И. Кулакова… Общение с ними я высоко ценил.
Месяца
через два после ХХ съезда я оказался в зале пединститута, где предстояло
услышать чтение закрытого доклада Н. С. Хрущева. То был мужественный поступок
тогдашнего лидера, человека непоследовательного, импульсивного, нерешительного.
Лишь после этих разоблачений Сталина (далеко не сразу, через пять лет!) можно было
вынести прах вождя из мавзолея.
Через шесть десятков лет не буду писать об
атмосфере, в которой проходило чтение, о том напряжении, с каким слушали эти
откровения. Никто не кашлянул. Мне помнится, что во время перерыва никто не
обсуждал услышанное. В конце этого «мероприятия» я чувствовал себя уставшим,
опустошенным.
О двух участниках этого действа хочу сказать. На
сцене я видел ректора института А. Егорова и профессора А. Долинина,
чье присутствие было «знаковым». Они были из тех немногих, кто шел против
течения, помогал обновлению закостеневшего общества.
Первый был известен тем, что принял в
аспирантуру будущего профессора Якова Семеновича Билинкиса,
замечательного лектора и исследователя литературы. Это было в 1951 году.

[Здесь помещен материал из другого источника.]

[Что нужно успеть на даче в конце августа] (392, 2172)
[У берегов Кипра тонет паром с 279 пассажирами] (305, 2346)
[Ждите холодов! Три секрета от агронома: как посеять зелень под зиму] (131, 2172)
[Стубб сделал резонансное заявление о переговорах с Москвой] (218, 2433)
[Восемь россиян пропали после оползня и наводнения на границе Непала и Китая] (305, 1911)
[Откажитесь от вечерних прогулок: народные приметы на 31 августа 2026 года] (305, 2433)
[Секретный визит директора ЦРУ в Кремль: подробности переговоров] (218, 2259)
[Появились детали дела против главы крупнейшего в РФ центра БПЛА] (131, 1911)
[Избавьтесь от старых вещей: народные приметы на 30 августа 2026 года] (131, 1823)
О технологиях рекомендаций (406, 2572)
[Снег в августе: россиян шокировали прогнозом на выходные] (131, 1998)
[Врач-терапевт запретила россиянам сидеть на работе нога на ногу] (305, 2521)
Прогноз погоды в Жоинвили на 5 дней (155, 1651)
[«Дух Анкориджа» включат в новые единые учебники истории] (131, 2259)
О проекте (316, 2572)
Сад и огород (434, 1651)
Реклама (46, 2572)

Егоров, по профессии химик, слыл человеком смелым, независимым. В войну пленял
самого Паулюса. Ректора (по телефону) спрашивали —
зачем берете Билинкиса? Он отвечал: «Участник войны,
диплом Московского университета с отличием, отлично сдал экзамены у нас». Также
стала аспиранткой в ту суровую пору Евгения Оскаровна
Гиммельфарб (Путилова), теперь давно уже почетный профессор, литератор,
специалист по детской литературе.
Профессор А. С. Долинин
участвовал в еще одном событии, о котором он мог раньше лишь мечтать. Его
запечатлел мой далекий университетский знакомый, а с начала 1960-х старший
товарищ, друг — Федор Абрамов. Вот запись из его дневника:
«20/04/56.
Во вторник Долинин
выступал на кафедре русской литературы с докладом „Идеалы Достоевского“. 2
часа... Аудитория была набита. И все слушали с благоговейным молчанием. Еще бы, выступал человек, влюбленный в Достоевского, который не
изменил ему в самые тяжелые годы» (Ф. Абрамов. Так что же нам делать? СПб., 1995).
Прочитав это свидетельство, я лучше понял
настроение Аркадия Семеновича в мартовские дни 1953-го. Он знал уже, что
сможет, хотя бы в конце своего пути, открыто заниматься главным делом жизни.
Во второй половине 1950-х противники «оттепели»
были еще сильны. Им ответил И. Эренбург своим стихотворением «Разве могут дети
юга…» (1959), опубликованном в «Литературной газете».
Редакция решила придать ему конкретную «привязку», как явлению
«климатическому». Дали название — «Северная весна». В эту пору я уже был знаком
с Ильей Григорьевичем, закончил диссертацию о нем и знал, что на самом деле у
Эренбурга речь идет о явлении социальном, о «ледяной обиде», бесконечной зиме,
о том,
Что
значит в мартовские стужи
Когда
отчаянье берет,
Все
ждать и ждать, как неуклюже
Зашевелится
грузный лед.
А мы
такие зимы знали,
Вжились
в такие холода,
Что
даже не было печали,
Но
только гордость и беда...
Это
был расчет с недавним прошлым. Эренбург пошел дальше определения послесталинской «оттепели», сказав о том, как мечтали, что
«зашевелится грузный лед».
Автору этих заметок их продиктовал «случай». Так
произошло. Первую свою публикацию в «Звезде» («толстом» журнале) — заказную
рецензию на книгу В. Горохова о популярном у нас тогда негритянском певце Поле Робсоне — напечатал в памятном марте 1953-го и потому
запомнил. Из-за события, ставшего рубежом середины прошлого века.